### Action item
Would you write out the lines from the one containing "Image resolution: width=327" to the end of the records below, exactly and in full, please?

### Input data

______________________________

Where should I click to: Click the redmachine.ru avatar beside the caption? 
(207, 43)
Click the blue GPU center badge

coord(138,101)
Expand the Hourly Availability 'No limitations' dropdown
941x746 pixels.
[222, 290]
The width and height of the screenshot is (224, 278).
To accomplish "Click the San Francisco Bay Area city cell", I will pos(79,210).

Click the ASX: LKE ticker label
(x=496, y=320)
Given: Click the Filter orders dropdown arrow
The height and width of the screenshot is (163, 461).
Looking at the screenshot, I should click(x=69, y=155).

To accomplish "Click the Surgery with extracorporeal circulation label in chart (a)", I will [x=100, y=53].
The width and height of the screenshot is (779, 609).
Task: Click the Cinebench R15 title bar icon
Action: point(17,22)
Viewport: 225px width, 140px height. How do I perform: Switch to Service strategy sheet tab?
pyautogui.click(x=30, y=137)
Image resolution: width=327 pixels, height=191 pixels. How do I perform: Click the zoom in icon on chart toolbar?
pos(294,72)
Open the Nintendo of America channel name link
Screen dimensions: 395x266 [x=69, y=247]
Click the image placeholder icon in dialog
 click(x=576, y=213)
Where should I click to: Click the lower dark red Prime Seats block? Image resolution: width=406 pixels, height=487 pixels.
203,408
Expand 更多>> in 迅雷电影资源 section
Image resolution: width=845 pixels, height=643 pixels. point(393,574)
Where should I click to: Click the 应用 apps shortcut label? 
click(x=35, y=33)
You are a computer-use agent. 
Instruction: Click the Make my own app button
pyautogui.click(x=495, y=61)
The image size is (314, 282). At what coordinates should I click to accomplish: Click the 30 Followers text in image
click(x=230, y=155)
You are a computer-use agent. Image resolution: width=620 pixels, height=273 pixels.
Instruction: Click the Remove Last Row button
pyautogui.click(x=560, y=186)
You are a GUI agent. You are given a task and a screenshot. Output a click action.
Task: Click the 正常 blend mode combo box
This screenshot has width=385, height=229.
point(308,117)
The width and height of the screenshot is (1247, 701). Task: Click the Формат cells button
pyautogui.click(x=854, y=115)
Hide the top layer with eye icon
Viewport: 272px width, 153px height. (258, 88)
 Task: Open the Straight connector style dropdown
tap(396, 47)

______________________________

### Task output
Image resolution: width=327 pixels, height=191 pixels. How do I perform: Click the zoom in icon on chart toolbar?
pos(294,72)
Open the Nintendo of America channel name link
Screen dimensions: 395x266 [x=69, y=247]
Click the image placeholder icon in dialog
 click(x=576, y=213)
Where should I click to: Click the lower dark red Prime Seats block? Image resolution: width=406 pixels, height=487 pixels.
203,408
Expand 更多>> in 迅雷电影资源 section
Image resolution: width=845 pixels, height=643 pixels. point(393,574)
Where should I click to: Click the 应用 apps shortcut label? 
click(x=35, y=33)
You are a computer-use agent. 
Instruction: Click the Make my own app button
pyautogui.click(x=495, y=61)
The image size is (314, 282). At what coordinates should I click to accomplish: Click the 30 Followers text in image
click(x=230, y=155)
You are a computer-use agent. Image resolution: width=620 pixels, height=273 pixels.
Instruction: Click the Remove Last Row button
pyautogui.click(x=560, y=186)
You are a GUI agent. You are given a task and a screenshot. Output a click action.
Task: Click the 正常 blend mode combo box
This screenshot has width=385, height=229.
point(308,117)
The width and height of the screenshot is (1247, 701). Task: Click the Формат cells button
pyautogui.click(x=854, y=115)
Hide the top layer with eye icon
Viewport: 272px width, 153px height. (258, 88)
 Task: Open the Straight connector style dropdown
tap(396, 47)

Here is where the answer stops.